HORSEHEAD RESOURCE DEVELOPMENT               )  
COMPANY, INC.,                               )  
                                             ) Petition for Review
     Petitioner-Appellant,                   ) of an Order of the
                                             ) Pollution Control
          v.                                 ) Board
                                             ) No. R95-20
ILLINOIS POLLUTION CONTROL BOARD             ) 
and CONVERSION SYSTEMS, INC.,                )  
                                             )  
     Respondents-Appellees.                  )


     JUSTICE HOFFMAN delivered the opinion of the court:

     The petitioner, Horsehead Resource Development Company, Inc.
(Horsehead), filed this appeal for review of an Illinois Pollution
Control Board (Board) decision adopting a federal hazardous waste
delisting of electric arc furnace dust (EAFD) treated by respondent
Conversion Systems, Inc. (CSI).  On appeal, Horsehead claims that
the Board exceeded its statutory authority under the Illinois
Environmental Protection Act (Act) by promulgating the delisting
through the identical-in-substance procedure under section 7.2(a)
of the Act (415 ILCS 5/7.2(a) (West 1994)).  We affirm.
     This administrative review action concerns methods for
treating EAFD, an emission from the primary production of steel in
electric arc furnaces.  Horsehead petitions for review of the
Board's decision to exclude from hazardous waste regulation the
EAFD that is generated and treated by the "Super Detox" process at
CSI's plant in Sterling, Illinois.
     The federal Resource Conservation and Recovery Act (RCRA) (42
U.S.C. sec. 6901 et seq.) is the foundation for regulation of
hazardous waste in the United States and provides a comprehensive
regulatory structure to manage such wastes.  The United States
Environmental Protection Agency (USEPA) is responsible for
identifying hazardous wastes, and the RCRA provisions regulate the
generation, treatment, storage, and disposal of such wastes.  
     Until 1991, EAFD was listed hazardous waste No.
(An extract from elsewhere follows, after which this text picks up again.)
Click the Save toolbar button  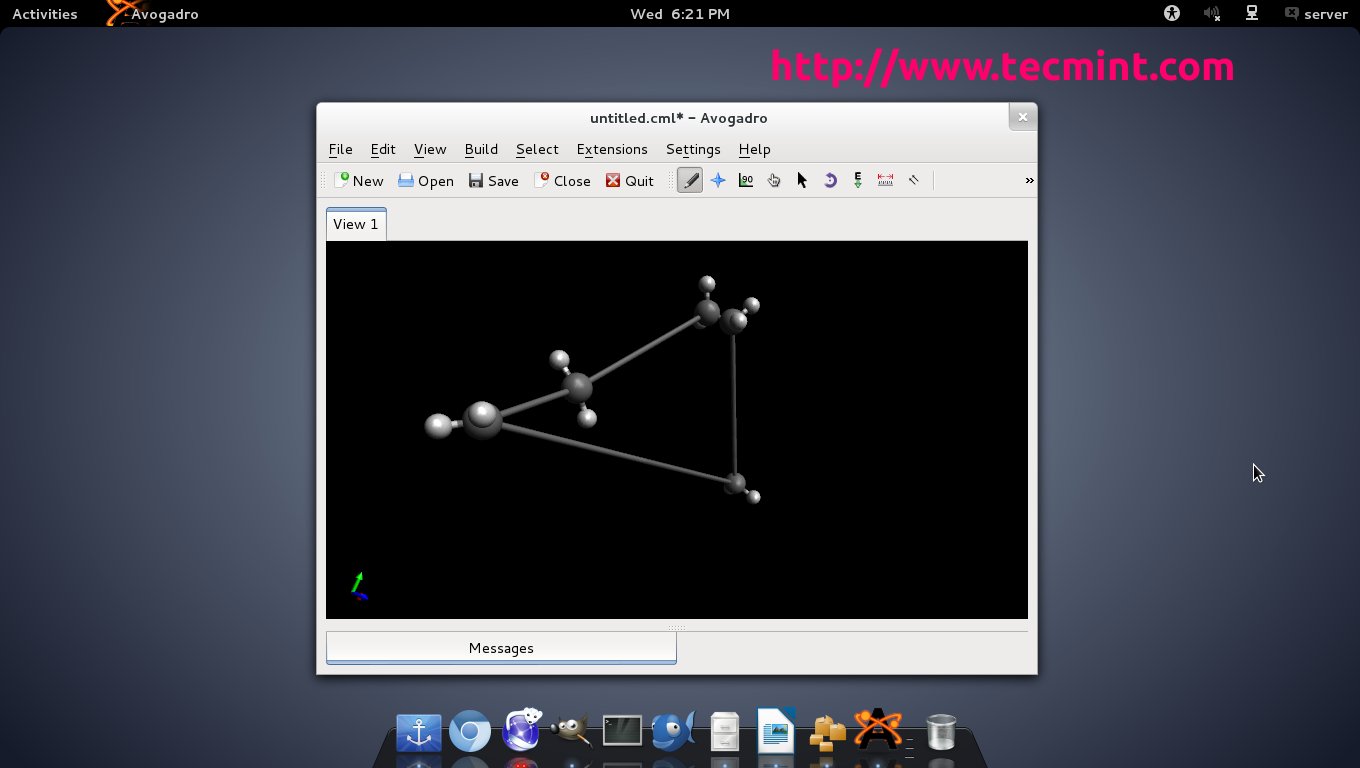[x=494, y=181]
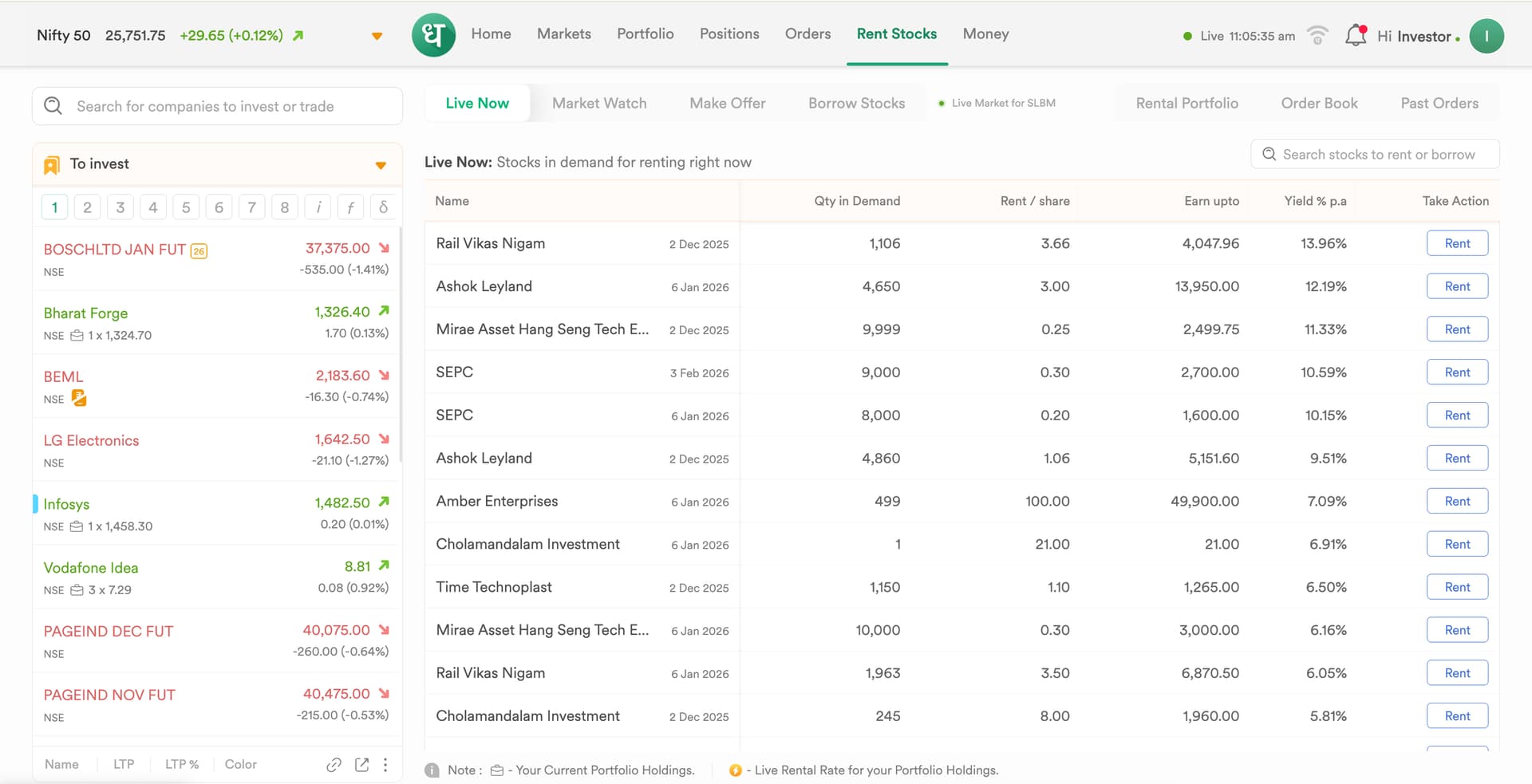
Task: Open watchlist in external popout window
Action: (361, 765)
K061--
"emission control dust-sludge from the primary production of steel
in electric furnaces."  Listed hazardous wastes are those which the
USEPA deems to be hazardous as a class, and "listing" a waste is a
regulatory determination that the substance will be placed on the
USEPA list of hazardous wastes.  42 U.S.C. sec. 6921.  Conversely,
"delisting" a waste is an exclusion from hazardous waste control
after the USEPA makes a determination that, under specific
conditions, a particular waste previously listed as hazardous
should no longer be considered hazardous.  42 U.S.C. sec. 6921.  As
a listed waste, EAFD was subject to RCRA land disposal restrictions
for hazardous wastes, including stringent regulatory and
recordkeeping requirements.  These restrictions render hazardous
waste disposal much more costly than non-hazardous waste disposal.
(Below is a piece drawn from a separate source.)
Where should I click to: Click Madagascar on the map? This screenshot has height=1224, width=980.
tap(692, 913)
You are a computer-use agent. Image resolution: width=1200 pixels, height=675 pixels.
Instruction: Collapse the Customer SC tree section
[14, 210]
     Section 6926 of RCRA allows the USEPA to authorize qualified
states to implement a hazardous waste program within the state in
lieu of the federal program.  42 U.S.C. sec. 6926(b).  Accordingly,
such states are authorized to make their own delisting decisions. 
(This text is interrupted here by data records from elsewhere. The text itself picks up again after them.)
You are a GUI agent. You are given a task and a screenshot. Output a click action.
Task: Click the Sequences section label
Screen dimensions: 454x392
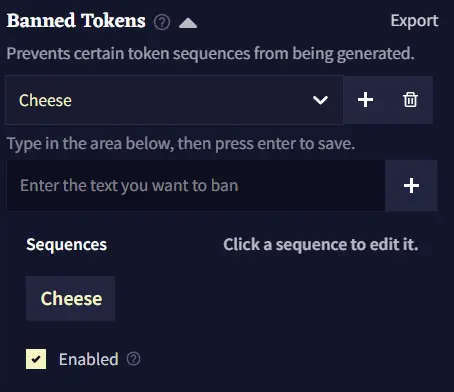click(67, 244)
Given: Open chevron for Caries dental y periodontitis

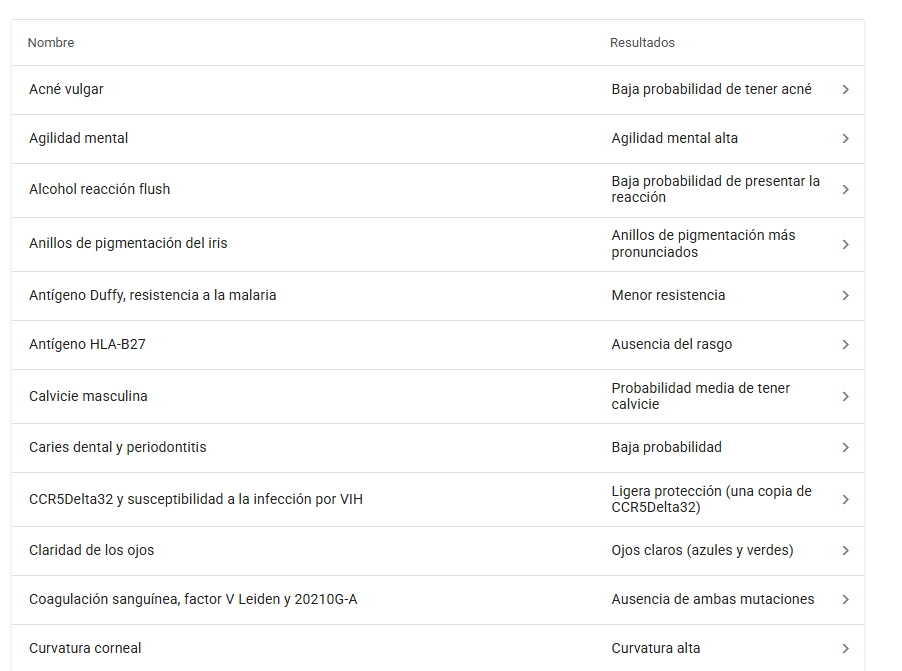Looking at the screenshot, I should coord(845,448).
The USEPA authorized Illinois' hazardous waste management program
in 1986.  See 51 Fed. Reg. 3778 (Jan. 30, 1986).  As an authorized
state, Illinois may operate a more stringent RCRA program than the
federal program, or it may adopt federal delistings and remain in
"lockstep" with the USEPA, but it may not operate a program less
stringent than the federal program without jeopardizing its RCRA
authorization.  See 42 U.S.C. secs. 6926(e), 6929.
     Illinois' implementing authority for RCRA is the Act (415 ILCS
5/1 et seq. (West 1994)), which authorizes the Illinois
Environmental Protection Agency (IEPA) to enforce the state's
hazardous waste management program requirements. The responsibility
for developing and promulgating environmental regulations in
Illinois rests with the Board.  415 ILCS 5/5 (West 1994).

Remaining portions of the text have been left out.